DATA SUPPLIED »
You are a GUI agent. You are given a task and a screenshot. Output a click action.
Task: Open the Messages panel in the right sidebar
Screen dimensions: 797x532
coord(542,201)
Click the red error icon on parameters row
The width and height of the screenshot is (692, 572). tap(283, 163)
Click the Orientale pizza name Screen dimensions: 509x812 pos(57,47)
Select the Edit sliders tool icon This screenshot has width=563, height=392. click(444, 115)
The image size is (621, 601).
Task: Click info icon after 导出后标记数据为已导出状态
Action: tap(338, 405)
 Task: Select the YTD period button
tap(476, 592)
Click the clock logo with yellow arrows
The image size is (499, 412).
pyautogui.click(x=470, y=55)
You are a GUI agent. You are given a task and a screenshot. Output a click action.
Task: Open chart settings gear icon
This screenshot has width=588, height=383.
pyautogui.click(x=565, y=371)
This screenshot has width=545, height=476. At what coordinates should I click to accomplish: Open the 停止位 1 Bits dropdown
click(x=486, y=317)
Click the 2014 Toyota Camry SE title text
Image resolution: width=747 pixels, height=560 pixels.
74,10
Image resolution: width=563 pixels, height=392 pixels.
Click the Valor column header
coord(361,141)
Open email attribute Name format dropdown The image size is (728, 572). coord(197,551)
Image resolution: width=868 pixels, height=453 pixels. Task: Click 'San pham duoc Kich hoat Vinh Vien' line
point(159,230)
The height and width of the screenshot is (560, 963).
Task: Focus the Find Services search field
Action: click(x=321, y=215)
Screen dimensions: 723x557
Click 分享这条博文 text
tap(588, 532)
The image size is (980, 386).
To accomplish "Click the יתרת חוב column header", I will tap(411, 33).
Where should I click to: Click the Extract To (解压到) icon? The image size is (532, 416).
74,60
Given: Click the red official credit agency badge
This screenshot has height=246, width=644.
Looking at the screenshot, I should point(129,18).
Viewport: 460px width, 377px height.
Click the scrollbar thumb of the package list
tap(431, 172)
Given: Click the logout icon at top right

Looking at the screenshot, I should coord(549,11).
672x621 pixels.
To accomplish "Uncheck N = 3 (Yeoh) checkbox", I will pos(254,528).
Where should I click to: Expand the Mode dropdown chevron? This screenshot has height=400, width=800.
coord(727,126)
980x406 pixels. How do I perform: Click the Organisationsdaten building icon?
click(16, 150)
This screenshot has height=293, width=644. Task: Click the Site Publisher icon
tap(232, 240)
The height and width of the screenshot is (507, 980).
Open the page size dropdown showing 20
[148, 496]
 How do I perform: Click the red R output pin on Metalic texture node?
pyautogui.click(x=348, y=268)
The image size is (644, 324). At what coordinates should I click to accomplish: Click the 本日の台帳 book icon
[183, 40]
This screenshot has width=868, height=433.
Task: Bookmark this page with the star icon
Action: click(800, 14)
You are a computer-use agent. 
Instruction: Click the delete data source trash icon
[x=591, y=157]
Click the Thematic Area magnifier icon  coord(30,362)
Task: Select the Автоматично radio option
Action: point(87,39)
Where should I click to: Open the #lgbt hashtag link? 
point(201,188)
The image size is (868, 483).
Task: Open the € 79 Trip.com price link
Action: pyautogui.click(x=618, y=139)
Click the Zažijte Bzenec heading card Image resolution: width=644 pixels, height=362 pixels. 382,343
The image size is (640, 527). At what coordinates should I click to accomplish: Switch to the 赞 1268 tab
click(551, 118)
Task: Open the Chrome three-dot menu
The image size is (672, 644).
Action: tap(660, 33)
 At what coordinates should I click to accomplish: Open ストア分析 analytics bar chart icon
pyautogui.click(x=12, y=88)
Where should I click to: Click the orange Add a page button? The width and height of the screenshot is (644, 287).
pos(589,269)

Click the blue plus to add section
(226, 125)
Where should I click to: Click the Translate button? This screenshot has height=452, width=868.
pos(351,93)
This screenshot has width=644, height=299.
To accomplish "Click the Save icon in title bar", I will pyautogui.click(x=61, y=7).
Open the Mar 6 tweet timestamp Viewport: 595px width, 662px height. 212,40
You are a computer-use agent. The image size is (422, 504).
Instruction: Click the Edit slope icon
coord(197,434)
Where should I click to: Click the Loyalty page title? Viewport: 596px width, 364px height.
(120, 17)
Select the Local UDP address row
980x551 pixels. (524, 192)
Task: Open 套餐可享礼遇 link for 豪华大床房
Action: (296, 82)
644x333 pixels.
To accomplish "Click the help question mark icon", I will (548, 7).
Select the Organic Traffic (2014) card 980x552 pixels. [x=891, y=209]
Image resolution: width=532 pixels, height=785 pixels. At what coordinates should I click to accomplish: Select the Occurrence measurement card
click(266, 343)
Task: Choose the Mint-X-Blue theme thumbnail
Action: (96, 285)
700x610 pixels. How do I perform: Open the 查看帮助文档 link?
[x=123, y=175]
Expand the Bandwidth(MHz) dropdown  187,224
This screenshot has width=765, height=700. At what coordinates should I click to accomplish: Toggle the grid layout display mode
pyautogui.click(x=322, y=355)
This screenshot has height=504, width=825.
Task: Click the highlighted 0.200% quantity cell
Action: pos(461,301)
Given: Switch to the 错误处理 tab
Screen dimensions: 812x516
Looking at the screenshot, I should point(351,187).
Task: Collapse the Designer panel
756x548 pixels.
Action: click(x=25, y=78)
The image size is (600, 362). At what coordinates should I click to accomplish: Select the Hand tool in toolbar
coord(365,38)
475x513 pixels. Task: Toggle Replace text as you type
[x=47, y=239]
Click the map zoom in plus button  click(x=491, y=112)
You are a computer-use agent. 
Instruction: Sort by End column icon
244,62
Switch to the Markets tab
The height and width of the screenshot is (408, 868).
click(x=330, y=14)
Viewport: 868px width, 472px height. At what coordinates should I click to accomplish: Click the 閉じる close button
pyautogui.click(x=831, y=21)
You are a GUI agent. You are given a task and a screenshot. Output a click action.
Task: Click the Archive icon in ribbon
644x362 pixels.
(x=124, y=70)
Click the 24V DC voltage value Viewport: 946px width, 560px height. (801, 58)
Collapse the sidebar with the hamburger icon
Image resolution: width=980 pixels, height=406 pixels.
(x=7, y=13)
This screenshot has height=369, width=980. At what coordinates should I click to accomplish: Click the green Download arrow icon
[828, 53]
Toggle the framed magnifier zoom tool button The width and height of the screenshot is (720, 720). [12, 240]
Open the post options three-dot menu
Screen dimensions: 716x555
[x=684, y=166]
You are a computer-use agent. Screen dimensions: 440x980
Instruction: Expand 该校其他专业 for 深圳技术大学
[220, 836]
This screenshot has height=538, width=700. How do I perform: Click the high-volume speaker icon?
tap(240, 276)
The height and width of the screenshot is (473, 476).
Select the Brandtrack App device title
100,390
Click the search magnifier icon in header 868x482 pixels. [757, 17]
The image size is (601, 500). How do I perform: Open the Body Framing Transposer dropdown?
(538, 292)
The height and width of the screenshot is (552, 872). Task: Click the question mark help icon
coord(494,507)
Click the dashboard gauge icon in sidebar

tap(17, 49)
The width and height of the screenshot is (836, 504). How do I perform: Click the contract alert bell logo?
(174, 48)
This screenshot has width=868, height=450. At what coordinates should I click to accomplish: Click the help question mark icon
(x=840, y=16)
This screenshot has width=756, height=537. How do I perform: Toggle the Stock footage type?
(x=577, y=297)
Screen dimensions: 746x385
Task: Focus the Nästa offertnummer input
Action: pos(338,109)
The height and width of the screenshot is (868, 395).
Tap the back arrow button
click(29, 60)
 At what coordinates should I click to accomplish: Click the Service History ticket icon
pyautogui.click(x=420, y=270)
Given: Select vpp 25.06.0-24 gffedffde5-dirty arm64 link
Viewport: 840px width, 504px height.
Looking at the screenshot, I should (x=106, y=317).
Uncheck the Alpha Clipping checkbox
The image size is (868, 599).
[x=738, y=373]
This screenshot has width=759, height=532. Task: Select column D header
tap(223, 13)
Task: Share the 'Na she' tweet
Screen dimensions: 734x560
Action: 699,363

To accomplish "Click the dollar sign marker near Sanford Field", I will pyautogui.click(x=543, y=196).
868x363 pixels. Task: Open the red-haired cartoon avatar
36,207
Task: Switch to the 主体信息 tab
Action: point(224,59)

YOUR INSTRUCTIONS » Your answer should be exactly the lines of the material above, starting at the one that holds "This screenshot has height=538, width=700." and ending with the last.

TASK ANSWER »
This screenshot has height=538, width=700. How do I perform: Click the high-volume speaker icon?
tap(240, 276)
The height and width of the screenshot is (473, 476).
Select the Brandtrack App device title
100,390
Click the search magnifier icon in header 868x482 pixels. [757, 17]
The image size is (601, 500). How do I perform: Open the Body Framing Transposer dropdown?
(538, 292)
The height and width of the screenshot is (552, 872). Task: Click the question mark help icon
coord(494,507)
Click the dashboard gauge icon in sidebar

tap(17, 49)
The width and height of the screenshot is (836, 504). How do I perform: Click the contract alert bell logo?
(174, 48)
This screenshot has width=868, height=450. At what coordinates should I click to accomplish: Click the help question mark icon
(x=840, y=16)
This screenshot has width=756, height=537. How do I perform: Toggle the Stock footage type?
(x=577, y=297)
Screen dimensions: 746x385
Task: Focus the Nästa offertnummer input
Action: pos(338,109)
The height and width of the screenshot is (868, 395).
Tap the back arrow button
click(29, 60)
 At what coordinates should I click to accomplish: Click the Service History ticket icon
pyautogui.click(x=420, y=270)
Given: Select vpp 25.06.0-24 gffedffde5-dirty arm64 link
Viewport: 840px width, 504px height.
Looking at the screenshot, I should (x=106, y=317).
Uncheck the Alpha Clipping checkbox
The image size is (868, 599).
[x=738, y=373]
This screenshot has width=759, height=532. Task: Select column D header
tap(223, 13)
Task: Share the 'Na she' tweet
Screen dimensions: 734x560
Action: 699,363

To accomplish "Click the dollar sign marker near Sanford Field", I will pyautogui.click(x=543, y=196).
868x363 pixels. Task: Open the red-haired cartoon avatar
36,207
Task: Switch to the 主体信息 tab
Action: point(224,59)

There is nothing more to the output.